Apenas el Sol mueve, llegan los cristianos al pie de las murallas, y siempre
precisamente por donde horas antes ordené más débil vigilancia. Aprisionan a
nuestros espías y más de una vez han descubierto las entradas secretas de los
muros. Y ¡cruel es confesarlo! ese traidor vive junto a mí.
Quizá
ahora me esté oyendo y quizá antes me haya aconsejado la perdición de mi reino.
¡Hijo del mal, sal de tu secreto, que Dios y mi justicia te lo manda!
Y
diciendo esto, levantó al aire su corvo alfanje, mientras su cuerpo se revolvía
y sus ojos centelleaban de ira.
Azrael,
la gentil esclava del sultán, la de talle gentil como la palmera del oasis, la
de mirada ardiente como las arenas del desierto, lloraba en silencio, y esa
acción hija de su inocencia, la llevó a la perdición entera.
Yhagur,
el confidente del Rey, sonrió burlonamente, elevó la vista al cielo y tendiendo
su potente brazo a la sierva de Abul exclamó: ¡Señor, la justicia de Dios me ha
iluminado! ¡He aquí la culpable!
Un
rugido de terror resonó en la estancia. Azrael, por orden del Rey, fué sacada
arrastrada de la cámara por los demás esclavos, sin sentido, con toda la
expresión de su inocencia reflejada en su rostro bello de morisca. Fue
conducida a un calabozo del alcázar y allí sus crueles verdugos la dejaron
tendida esperando la aurora para ser degollada ante el pueblo para escarmiento
de los malos hijos de su patria.
Mañana
brillará la justicia de mi mano, dijo el Rey, y a sus palabras, que retumbaron
como un trueno en la ancha bóveda, siguió un silencio sepulcral. Abul notó que
su confidente había desaparecido de su lado, mas embargado con su pena, nada
pensó. Por los entreabiertos miradores penetraban las brisas nocturnas y los
murmullos del Tajo. Allá, a lo lejos, resaltando sobre los negros tintes del
crepúsculo de la noche estrellada, se extendía una inmensa mancha rojiza. Era la
vega que ardía incendiada por el ejército cristiano. Y en tanto, Yhagur, el
gigante árabe, confidente del Rey, escalaba las murallas y lanzaba al campo un
pedazo de pergamino que recogió un soldado cristiano que pasara la noche en
vela esperando la misiva del traidor.
Alboreaba
un día feliz para Toledo. La noticia de que el traidor supuesto, encarnado en
la sierva del Rey, iba a ser ajusticiado, cundió por la ciudad muy deprisa.
La
gente se congregaba en el Zoco Dover, junto a un tablado cubierto
de paños, donde se levantaba un poste.
Cuando
la animación era más grande, apareció por la Cuesta del Alcázar una carreta que
apenas podía abrirse paso entre la ola de blancos albornoces y negros capuces.

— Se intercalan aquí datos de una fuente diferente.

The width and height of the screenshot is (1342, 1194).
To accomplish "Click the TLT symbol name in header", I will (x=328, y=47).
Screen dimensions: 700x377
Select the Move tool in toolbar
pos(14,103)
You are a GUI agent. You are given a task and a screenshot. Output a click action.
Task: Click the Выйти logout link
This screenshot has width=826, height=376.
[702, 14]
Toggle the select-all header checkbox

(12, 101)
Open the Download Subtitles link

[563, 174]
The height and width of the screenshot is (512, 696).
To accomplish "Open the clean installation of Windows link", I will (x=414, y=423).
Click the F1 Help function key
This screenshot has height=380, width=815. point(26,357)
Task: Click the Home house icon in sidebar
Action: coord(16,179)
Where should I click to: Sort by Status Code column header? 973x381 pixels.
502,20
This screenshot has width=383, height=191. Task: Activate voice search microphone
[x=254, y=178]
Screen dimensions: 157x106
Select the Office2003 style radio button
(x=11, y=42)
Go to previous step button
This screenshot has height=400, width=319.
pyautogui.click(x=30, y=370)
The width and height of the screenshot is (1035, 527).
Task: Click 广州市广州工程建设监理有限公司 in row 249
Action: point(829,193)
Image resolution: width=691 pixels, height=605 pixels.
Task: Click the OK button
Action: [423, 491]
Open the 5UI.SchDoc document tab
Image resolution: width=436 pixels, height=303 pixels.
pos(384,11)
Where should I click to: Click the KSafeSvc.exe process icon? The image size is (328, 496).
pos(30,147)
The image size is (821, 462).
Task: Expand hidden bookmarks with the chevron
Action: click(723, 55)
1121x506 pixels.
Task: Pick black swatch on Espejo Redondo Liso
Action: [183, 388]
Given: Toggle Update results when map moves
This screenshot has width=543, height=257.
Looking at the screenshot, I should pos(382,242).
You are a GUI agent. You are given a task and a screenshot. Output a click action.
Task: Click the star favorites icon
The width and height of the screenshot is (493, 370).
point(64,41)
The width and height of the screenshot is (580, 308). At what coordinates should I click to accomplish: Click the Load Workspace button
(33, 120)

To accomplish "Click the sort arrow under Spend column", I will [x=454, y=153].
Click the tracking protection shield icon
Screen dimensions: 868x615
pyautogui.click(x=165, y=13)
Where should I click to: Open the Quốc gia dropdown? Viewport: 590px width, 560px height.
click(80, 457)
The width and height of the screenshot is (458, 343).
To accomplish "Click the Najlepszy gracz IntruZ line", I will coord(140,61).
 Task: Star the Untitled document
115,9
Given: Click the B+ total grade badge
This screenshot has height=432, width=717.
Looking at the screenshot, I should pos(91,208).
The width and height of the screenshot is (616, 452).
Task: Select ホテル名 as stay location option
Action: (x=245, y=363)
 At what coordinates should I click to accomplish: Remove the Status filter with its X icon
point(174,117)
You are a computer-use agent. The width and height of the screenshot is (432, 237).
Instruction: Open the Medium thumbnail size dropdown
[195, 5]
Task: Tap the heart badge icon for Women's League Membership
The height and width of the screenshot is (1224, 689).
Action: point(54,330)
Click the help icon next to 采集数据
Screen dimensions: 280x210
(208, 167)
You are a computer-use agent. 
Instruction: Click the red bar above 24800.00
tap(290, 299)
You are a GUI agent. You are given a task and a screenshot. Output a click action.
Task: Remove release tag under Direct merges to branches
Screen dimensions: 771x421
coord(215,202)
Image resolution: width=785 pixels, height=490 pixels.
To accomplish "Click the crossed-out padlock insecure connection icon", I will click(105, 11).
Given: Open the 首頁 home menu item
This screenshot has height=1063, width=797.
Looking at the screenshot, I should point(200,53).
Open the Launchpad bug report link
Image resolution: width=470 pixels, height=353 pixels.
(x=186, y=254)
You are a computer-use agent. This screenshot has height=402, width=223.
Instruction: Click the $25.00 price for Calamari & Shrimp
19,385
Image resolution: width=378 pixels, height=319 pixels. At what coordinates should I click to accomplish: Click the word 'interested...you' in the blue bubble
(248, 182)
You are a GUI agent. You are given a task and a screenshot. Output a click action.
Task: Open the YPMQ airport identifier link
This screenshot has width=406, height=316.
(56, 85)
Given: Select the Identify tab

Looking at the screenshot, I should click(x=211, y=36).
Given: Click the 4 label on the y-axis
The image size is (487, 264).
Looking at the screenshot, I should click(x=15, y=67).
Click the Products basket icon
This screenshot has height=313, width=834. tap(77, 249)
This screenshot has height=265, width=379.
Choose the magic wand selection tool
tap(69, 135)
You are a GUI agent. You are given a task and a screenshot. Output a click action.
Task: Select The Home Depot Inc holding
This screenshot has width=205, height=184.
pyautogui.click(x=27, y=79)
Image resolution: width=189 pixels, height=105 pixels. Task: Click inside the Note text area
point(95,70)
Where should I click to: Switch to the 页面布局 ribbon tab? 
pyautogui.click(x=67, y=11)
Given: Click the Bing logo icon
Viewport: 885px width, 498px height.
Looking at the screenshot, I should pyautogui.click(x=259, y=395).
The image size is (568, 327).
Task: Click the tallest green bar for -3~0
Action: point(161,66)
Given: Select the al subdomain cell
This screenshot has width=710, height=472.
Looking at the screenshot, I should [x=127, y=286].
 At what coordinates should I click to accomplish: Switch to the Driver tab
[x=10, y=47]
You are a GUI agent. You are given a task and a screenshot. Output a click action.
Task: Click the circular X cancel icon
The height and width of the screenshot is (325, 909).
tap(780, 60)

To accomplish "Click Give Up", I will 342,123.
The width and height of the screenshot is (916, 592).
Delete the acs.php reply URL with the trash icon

En ella, fuertemente ligadas sus carnes débiles y sus manos inocentes, iba
Azrael, la bella esclava de Abul, camino del patíbulo. Llegó el cortejo al pie
del tablado, el verdugo hizo subir a la inocente, y cuando el griterío de la
ola salvaje era más ensordecedor, la cabeza de la sierva rodó por el tablado,
manchando con su sangre de carmín el suelo y arrancando un rugido de espanto
del confidente del Rey que veía el cuadro desde las torres del Alcázar.
Y
aquella misma noche, cuando el viento rugiendo una melodía de muerte y la
lluvia siseando besaba la ciudad, colgaban los verdugos en las almenas del
Alcázar la cabeza de aquella esclava del Rey, de la bella Azrael, la de talle
gentil como la palmera del oasis, la de mirada ardiente como las arenas del
desierto.
Y
en tanto un hombre, desde lo alto de las peñas, se precipitaba al Tajo, que
recibió su cuerpo con un sordo rumor para hundirle por siempre en su verdoso
seno.
Muchos
años han transcurrido desde este suceso, más aún nos cuenta la leyenda que no
hay noche que deje de percibirse en el Tajo una sombra que, gritando ¡traidor!,
se lanza al espacio para hundirse en la corriente tenebrosa del río, que
rugiendo de orgullo, lame los cimientos de la ciudad de los árabes.